Everything in the listing below has to be repeated exactly, except the pictures.

****

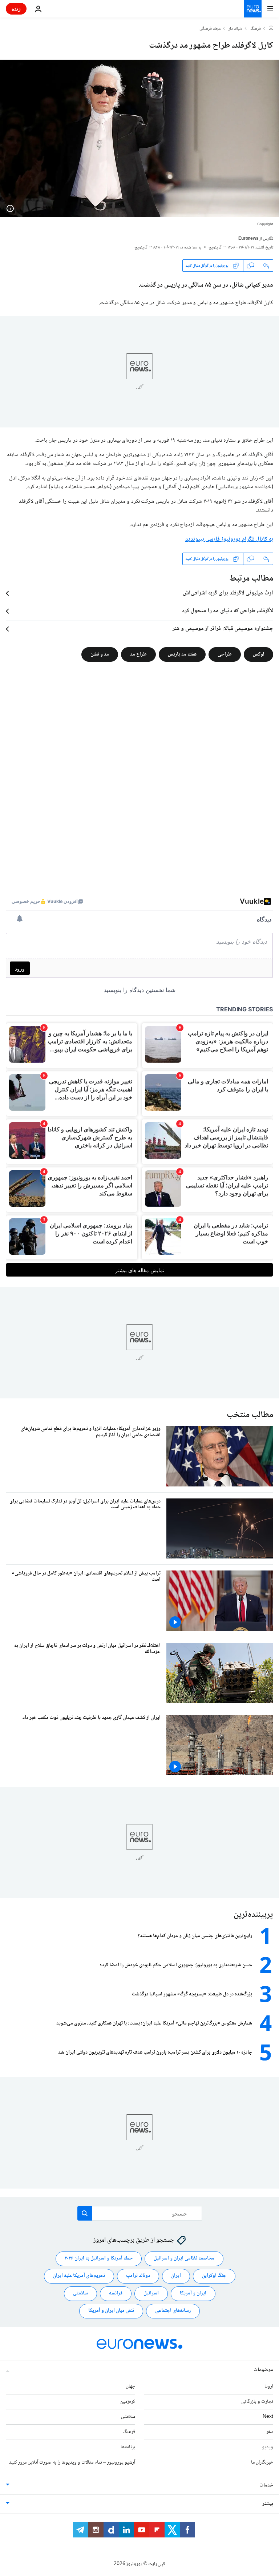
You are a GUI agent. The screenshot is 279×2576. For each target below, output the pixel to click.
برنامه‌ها (128, 2447)
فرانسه (115, 2293)
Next (268, 2416)
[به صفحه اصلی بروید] (253, 8)
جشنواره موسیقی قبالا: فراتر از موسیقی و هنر (223, 629)
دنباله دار (235, 29)
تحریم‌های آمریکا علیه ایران (79, 2276)
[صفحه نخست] (271, 28)
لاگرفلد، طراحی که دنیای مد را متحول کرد (227, 611)
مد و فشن (99, 654)
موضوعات (263, 2370)
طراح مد (138, 654)
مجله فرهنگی (210, 29)
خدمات (266, 2485)
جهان (130, 2386)
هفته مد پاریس (182, 654)
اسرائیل (151, 2293)
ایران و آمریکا (193, 2293)
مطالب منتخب (250, 1415)
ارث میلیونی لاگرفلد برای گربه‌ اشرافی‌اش (228, 593)
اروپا (268, 2386)
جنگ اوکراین (214, 2276)
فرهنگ (255, 29)
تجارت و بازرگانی (257, 2401)
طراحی (225, 654)
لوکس (258, 654)
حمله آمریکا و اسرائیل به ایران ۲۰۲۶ (99, 2258)
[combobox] (139, 2213)
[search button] (84, 2213)
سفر (269, 2432)
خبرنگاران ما (262, 2462)
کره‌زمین (127, 2401)
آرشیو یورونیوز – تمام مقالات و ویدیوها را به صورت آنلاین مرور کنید (72, 2462)
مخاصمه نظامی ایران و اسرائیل (184, 2258)
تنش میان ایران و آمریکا (111, 2310)
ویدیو (267, 2447)
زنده (16, 8)
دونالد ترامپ (138, 2276)
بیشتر (267, 2504)
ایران (176, 2276)
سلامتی (80, 2293)
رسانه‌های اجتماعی (173, 2310)
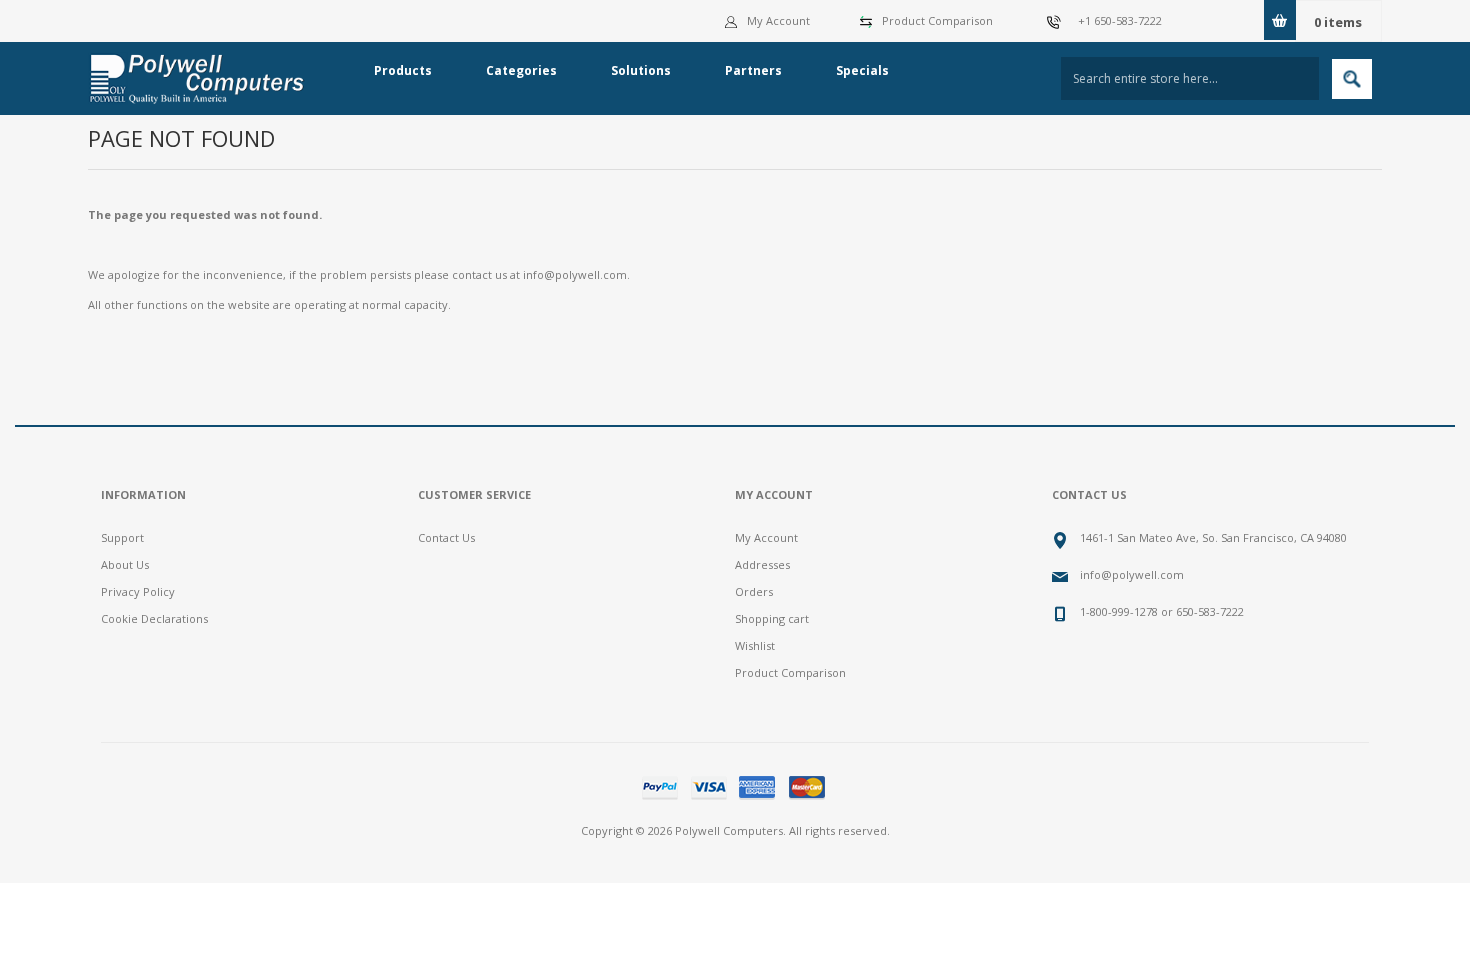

****

Task output
You are a GUI agent. The screenshot is 279×2576. For each target below, output the pixel to click.
برنامه‌ها (128, 2447)
فرانسه (115, 2293)
Next (268, 2416)
[به صفحه اصلی بروید] (253, 8)
جشنواره موسیقی قبالا: فراتر از موسیقی و هنر (223, 629)
دنباله دار (235, 29)
تحریم‌های آمریکا علیه ایران (79, 2276)
[صفحه نخست] (271, 28)
لاگرفلد، طراحی که دنیای مد را متحول کرد (227, 611)
مد و فشن (99, 654)
موضوعات (263, 2370)
طراح مد (138, 654)
مجله فرهنگی (210, 29)
خدمات (266, 2485)
جهان (130, 2386)
هفته مد پاریس (182, 654)
اسرائیل (151, 2293)
ایران و آمریکا (193, 2293)
مطالب منتخب (250, 1415)
ارث میلیونی لاگرفلد برای گربه‌ اشرافی‌اش (228, 593)
اروپا (268, 2386)
جنگ اوکراین (214, 2276)
فرهنگ (255, 29)
تجارت و بازرگانی (257, 2401)
طراحی (225, 654)
لوکس (258, 654)
حمله آمریکا و اسرائیل به ایران ۲۰۲۶ (99, 2258)
[combobox] (139, 2213)
[search button] (84, 2213)
سفر (269, 2432)
خبرنگاران ما (262, 2462)
کره‌زمین (127, 2401)
آرشیو یورونیوز – تمام مقالات و ویدیوها را به صورت آنلاین مرور کنید (72, 2462)
مخاصمه نظامی ایران و اسرائیل (184, 2258)
تنش میان ایران و آمریکا (111, 2310)
ویدیو (267, 2447)
زنده (16, 8)
دونالد ترامپ (138, 2276)
بیشتر (267, 2504)
ایران (176, 2276)
سلامتی (80, 2293)
رسانه‌های اجتماعی (173, 2310)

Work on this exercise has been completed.